NEW YORK, Feb 24, 2026, 06:46 EST — Premarket
- Amazon shares closed down 2.3% on Monday at $205.27
- Company flagged a $12 billion Louisiana data-center buildout tied to its 2026 spending push
- Investors eye Nvidia earnings on Wednesday as a gauge for the AI infrastructure trade
Amazon.com, Inc. shares fell 2.3% on Monday to $205.27 after the company detailed a $12 billion data-center buildout in Louisiana, the latest marker of how hard Big Tech is leaning into AI infrastructure.
The stock is down 9.4% so far this year, and Tuesday’s session opens with investors still asking the same blunt question: how long do shareholders keep funding the buildout before they see the payoff.
Amazon said the northwest Louisiana project would sit inside a sharply higher 2026 capital spending plan, with expected capital expenditures — or capex, money spent on long-life assets such as data centers — of about $200 billion, up from $131 billion in 2025. A company spokesperson, pressed on whether the Louisiana spend is part of that figure, said: “We regularly make investment announcements at the federal, state, and local level and those investments often occur over many years.” (Reuters)
That debate has moved from a finance footnote to the main event.

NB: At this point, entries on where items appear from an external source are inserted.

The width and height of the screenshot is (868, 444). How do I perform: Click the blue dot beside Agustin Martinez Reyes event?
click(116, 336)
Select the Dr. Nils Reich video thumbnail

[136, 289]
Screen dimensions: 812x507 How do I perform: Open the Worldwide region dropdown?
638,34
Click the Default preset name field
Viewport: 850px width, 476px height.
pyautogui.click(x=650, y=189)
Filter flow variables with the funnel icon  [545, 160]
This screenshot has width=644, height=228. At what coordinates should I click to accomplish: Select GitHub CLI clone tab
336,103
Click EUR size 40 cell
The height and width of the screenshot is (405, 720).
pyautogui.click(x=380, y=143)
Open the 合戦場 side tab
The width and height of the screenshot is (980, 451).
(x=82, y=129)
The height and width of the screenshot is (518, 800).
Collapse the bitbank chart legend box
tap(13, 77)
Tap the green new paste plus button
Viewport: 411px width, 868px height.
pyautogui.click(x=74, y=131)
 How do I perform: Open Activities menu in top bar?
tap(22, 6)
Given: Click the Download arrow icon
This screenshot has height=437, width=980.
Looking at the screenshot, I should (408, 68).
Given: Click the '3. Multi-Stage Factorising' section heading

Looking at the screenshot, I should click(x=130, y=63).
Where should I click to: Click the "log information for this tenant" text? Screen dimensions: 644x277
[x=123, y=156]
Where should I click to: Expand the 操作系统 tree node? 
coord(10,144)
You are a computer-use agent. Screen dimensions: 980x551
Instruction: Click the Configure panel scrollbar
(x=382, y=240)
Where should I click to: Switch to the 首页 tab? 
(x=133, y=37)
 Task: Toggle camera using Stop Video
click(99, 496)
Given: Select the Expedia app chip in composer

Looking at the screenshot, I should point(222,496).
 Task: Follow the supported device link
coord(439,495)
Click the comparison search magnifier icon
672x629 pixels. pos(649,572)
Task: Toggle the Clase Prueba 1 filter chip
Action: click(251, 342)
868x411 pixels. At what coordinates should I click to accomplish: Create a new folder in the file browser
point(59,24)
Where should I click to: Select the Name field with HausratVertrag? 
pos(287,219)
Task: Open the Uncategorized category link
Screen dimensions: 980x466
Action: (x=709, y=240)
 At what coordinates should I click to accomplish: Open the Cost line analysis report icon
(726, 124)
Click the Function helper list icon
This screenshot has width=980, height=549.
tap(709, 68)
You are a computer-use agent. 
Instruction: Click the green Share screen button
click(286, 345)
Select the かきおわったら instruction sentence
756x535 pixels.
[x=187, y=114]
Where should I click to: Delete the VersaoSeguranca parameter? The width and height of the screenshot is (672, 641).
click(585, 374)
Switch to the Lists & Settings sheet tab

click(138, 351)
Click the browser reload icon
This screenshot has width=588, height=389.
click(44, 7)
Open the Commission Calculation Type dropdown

Bridgewater Associates said Alphabet, Amazon, Meta and Microsoft are expected to invest about $650 billion in AI-related infrastructure this year, up from $410 billion in 2025. Bridgewater co-chief investment officer Greg Jensen wrote that the boom has entered a “more dangerous phase” and said “Compute demand continues to significantly outpace supply.” (Reuters)
Amazon said the Louisiana buildout would create 540 full-time jobs, plus supporting roles such as electricians and heating, ventilation and air-conditioning technicians. It also pledged a $400 million fund aimed at local water infrastructure, after pushback in some communities over data centers’ demands on power grids and water supplies.
The broader tape hasn’t helped. On Monday, the S&P 500 slid 1.0% and the Nasdaq Composite fell 1.1%, with investors rattled by a mix of tariff uncertainty and anxiety over AI’s knock-on effects across the economy. “Tomorrow evening’s Nvidia release might be the next big story,” ING strategist Chris Turner wrote. (Reuters)
Nvidia’s results on Wednesday have become a market-wide check on the AI capex cycle, because chip demand feeds directly into cloud data centers run by companies like Amazon. “This earnings in particular is important because people are so concerned about AI spending – whether we’re in a bubble,” said Ivana Delevska, chief investment officer at Spear Invest, which holds Nvidia shares via an exchange-traded fund. (Reuters)
For Amazon, the near-term focus stays on whether the spending is translating into durable growth at AWS, and whether the company can keep investment high without unnerving shareholders who prefer buybacks and steadier free cash flow.
But plenty can go wrong. The data-center boom is running into real-world constraints — power, water, permits and local opposition — and the returns are not guaranteed if AI demand cools or pricing power shifts against cloud providers.